Not sure what's going on?? -
I think the dashboard is a CPU load generator, not exactly something usable for serious monitoring.
-
Yes I know that the php scripts etc on the dashboard cause some load but 20% continuous is not something I'm seeing on the other systems I've set up. Also, I can observe the same cpu spikes with systat (see video above) so something is definitely going on here.
-
0.1 is not a high load average at all, that's very low. Anything under 1 is generally normal, and values above that can be specious.

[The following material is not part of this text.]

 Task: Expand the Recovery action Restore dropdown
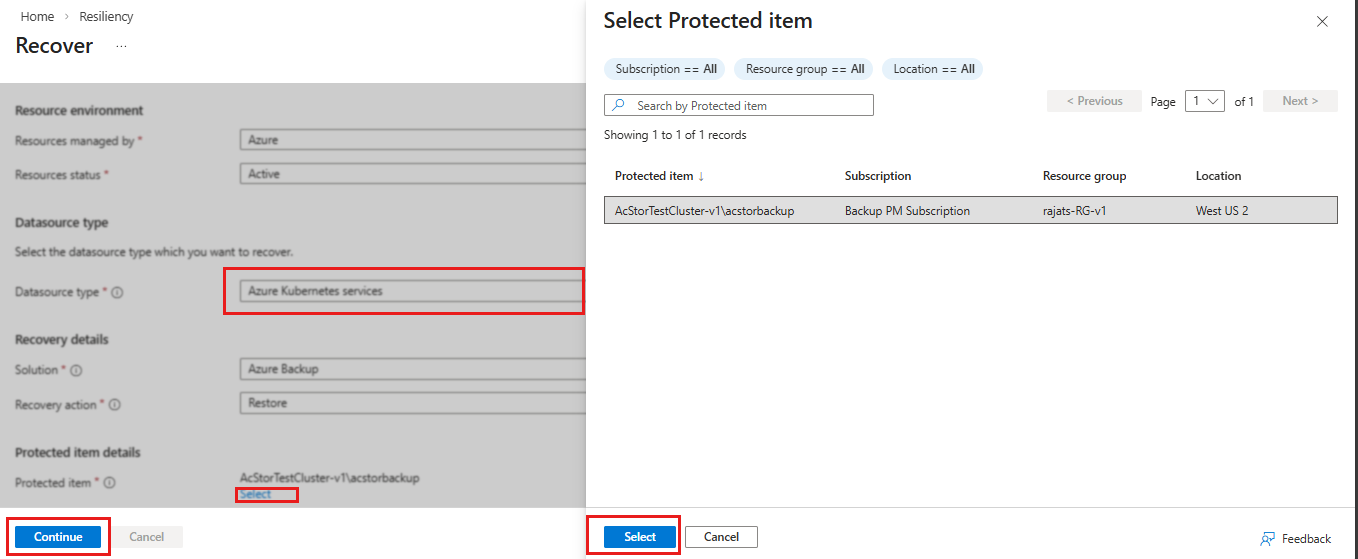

Brief small spikes of 20% that are so trivial the 1 minute average is under 0.5% total CPU usage are also normal. The RRD stats gathering for instance will chew a bit of CPU for a fraction of a second once a minute to pull the stats. Other things will do similar depending on what you're running. You're not seeing 20% continuous. Everything there looks perfectly normal.
-
It's weird though because of many many other systems that I've set up, I've not seen one that idles at 20% on the dashboard. They are all at 0-2%. I understand spikes to 20% here and there when pages are loaded or background tasks are run but to have it sit steadily at that level is something I have not seen. Where is the code that generates the load % on the dashboard? Maybe somehow it's not giving accurate readings? I mean in this case if you look at the RRD graph it certainly doesn't seem to correlate with what the dash is showing…
-
Maybe your dashboard widget isn't actually updating? The initial load is always higher but falls off quickly as it updates. If it stays at exactly the same value, it's definitely not updating, which would be your browser's AJAX. Try clearing cache, or a diff browser or machine, see if that's any different.
-
I had thought that too but if you look at the video I posted, you can see the dash value is actually updating, it's just staying steadily elevated. I think I am missing the FreeBSD mojo to dig into what is causing this… interrupts??